▶ TEXT EXCERPT
★ ★ ★ ★
Nearly 35 years later, as Kucinich took his oath of office behind that same podium, he spotted some of the people who had applauded him in that gymnasium three decades before.
"There's always closure in life. Things that come full circle," he says. "I thought of what it means to be a young person standing on that stage at age 13 with all kinds of hopes and aspirations. And then to take the journey and to come back through all of it. To come back from the destruction and the chaos and the collapse of a career, to come back to that same stage. You end up in a certain place along a journey that you've been through, almost like an odyssey. you know? You keep sailing and trv to get home. It was great. It was tremendous. This was a moment for me."
Before he turned 18, Kucinich lived in 21 places - including a car.
Sitting in Dimitri's, a 24-hour Greek joint located in Cleveland on Lorain Avenue, Kucinich brushes a lemon wedge off the paper place mat in front of him and jots each address down. He starts with the home he lived in as a baby, and painstakingly - pausing for minutes between some - he adds each address.
That first address was his grandparent's house on Carnegie Avenue, an old wooden home that Kucinich's mother carried him into after she gave birth in October 1946. She demonstrated her devotion to her firstborn through hours of reading. By age 3, Dennis could read, and by adulthood, whenever he felt lost, the words of the greats that he first heard through his mother's soft voice would guide him.
As the oldest of seven, Kucinich was thrust into a position of leadership early in life. When his father, a Croatian truck-driver, was ill or out of town, it was Dennis who made sure that his siblings excelled. "He'd be the one who was out there under the streetlights late at night passing the football with me," says Gary Kucinich, a former Cleveland School Board member and one of Dennis' brothers. "Before a football game, Dennis used to get me pumped up. He used to hit me on the shoulder pad and say, 'Do you want to win this game? Do you want to win this game? Go out there and win!'"
As the family continued to grow and Kucinich's father's income didn't, they were forced in and out of homes all over Cleveland's inner city, with Catholic schools being the children's only stability. At St. Clair Avenue's St. Aloysius School, Sister Leona Nieberding took special notice of Dennis.
★ ★ ★ ★
▶ EXERCISE INSTRUCTIONS
Write the next part of the profile of Dennis Kucinich above, starting right after its last sentence.
★ ★ ★ ★
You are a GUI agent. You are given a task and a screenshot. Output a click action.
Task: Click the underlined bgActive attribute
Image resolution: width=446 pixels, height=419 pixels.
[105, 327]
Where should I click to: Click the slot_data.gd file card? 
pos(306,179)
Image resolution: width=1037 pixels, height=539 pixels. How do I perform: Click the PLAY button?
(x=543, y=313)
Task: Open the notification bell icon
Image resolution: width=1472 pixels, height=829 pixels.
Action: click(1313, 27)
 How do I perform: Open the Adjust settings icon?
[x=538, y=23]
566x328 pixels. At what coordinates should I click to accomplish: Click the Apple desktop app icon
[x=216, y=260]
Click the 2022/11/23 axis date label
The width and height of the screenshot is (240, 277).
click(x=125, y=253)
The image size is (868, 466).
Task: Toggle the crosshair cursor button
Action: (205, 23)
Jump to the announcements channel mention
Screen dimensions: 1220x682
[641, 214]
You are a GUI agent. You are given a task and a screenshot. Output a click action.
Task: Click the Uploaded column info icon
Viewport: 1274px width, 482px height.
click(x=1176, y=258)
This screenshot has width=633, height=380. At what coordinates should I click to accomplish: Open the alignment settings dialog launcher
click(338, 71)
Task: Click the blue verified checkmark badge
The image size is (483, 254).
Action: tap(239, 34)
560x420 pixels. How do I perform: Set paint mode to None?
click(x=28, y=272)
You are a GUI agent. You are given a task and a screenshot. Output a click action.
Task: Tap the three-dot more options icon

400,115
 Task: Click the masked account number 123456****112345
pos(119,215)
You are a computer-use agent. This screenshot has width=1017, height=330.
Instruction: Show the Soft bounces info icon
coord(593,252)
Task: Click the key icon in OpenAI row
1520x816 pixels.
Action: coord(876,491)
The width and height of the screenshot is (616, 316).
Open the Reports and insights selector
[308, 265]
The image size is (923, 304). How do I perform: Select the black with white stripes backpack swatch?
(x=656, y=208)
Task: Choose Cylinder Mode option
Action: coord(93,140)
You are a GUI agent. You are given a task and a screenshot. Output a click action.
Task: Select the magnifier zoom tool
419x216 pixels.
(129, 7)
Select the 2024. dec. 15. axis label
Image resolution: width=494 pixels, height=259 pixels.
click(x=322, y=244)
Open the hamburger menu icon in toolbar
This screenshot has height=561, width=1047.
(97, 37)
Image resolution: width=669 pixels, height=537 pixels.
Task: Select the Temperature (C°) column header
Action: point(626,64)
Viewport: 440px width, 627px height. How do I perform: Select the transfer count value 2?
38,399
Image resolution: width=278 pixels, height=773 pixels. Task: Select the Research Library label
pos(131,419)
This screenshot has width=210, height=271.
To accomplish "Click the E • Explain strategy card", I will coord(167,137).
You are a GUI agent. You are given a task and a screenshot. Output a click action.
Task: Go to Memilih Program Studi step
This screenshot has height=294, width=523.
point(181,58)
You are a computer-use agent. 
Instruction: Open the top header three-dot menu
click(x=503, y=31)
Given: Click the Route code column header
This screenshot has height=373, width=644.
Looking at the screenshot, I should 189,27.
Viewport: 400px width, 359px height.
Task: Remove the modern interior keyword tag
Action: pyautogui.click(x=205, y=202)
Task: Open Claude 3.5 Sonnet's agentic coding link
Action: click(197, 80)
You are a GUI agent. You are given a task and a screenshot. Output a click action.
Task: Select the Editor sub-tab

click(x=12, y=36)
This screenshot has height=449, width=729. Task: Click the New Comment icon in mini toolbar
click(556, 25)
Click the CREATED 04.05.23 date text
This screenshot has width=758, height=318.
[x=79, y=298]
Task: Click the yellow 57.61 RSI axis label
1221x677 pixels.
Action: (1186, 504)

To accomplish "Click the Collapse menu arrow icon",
★ ★ ★ ★
▶ OUTPUT OF THE EXERCISE
"I just had one pair of pants that I wore for a whole year," Kucinich remembers. "They were turquoise pants with black stitch piping on the side. Finally, some kids caught on that I was wearing this pair of pants every day. It was not a lot of fun.
"The good Sister caught what was going on and she immediately had boxes of clothes sent over to the house. Also, she gave me an opportunity to work off some of the fees that we had at the time."
Handing him a floor scrubber and a metal bucket brimming with soap water, Sister Leona watched as Dennis dunked his 12-year-old hands in the water and maneuvered the machine that dwarfed his small body. "They still tell stories at St. Colman about the time when I went to use the floor scrubber and it took off with me," Kucinich says, with a laugh. For 60 cents an hour, the young Dennis scoured grime off the floors of these schools and many others to pay for his and his siblings' tuition.
In 1957, the family endured one of its hardest times. Kucinich recalls sitting with his three brothers and sister in the backseat of the car at age 11, combing the newspaper ads to find a new home. Few, if any, at that time would rent to a family of seven. "But we needed a place. We couldn't find anything."
His father got around it the only way he knew how, leaving three kids behind when he signed the lease. "When the landlord came," Kucinich recalls, "three of us would go clown the back stairs and run a couple yards away until he made the rounds. At least one time, two of us ended up hiding in the closet waiting for the landlord to leave."
Just before that, they lived in their car. "I was always jockeying for positions to sleep on the floorboards of the backseat," Kucinich recalls. But that was OK, because they were together, and less than a year before that they were not.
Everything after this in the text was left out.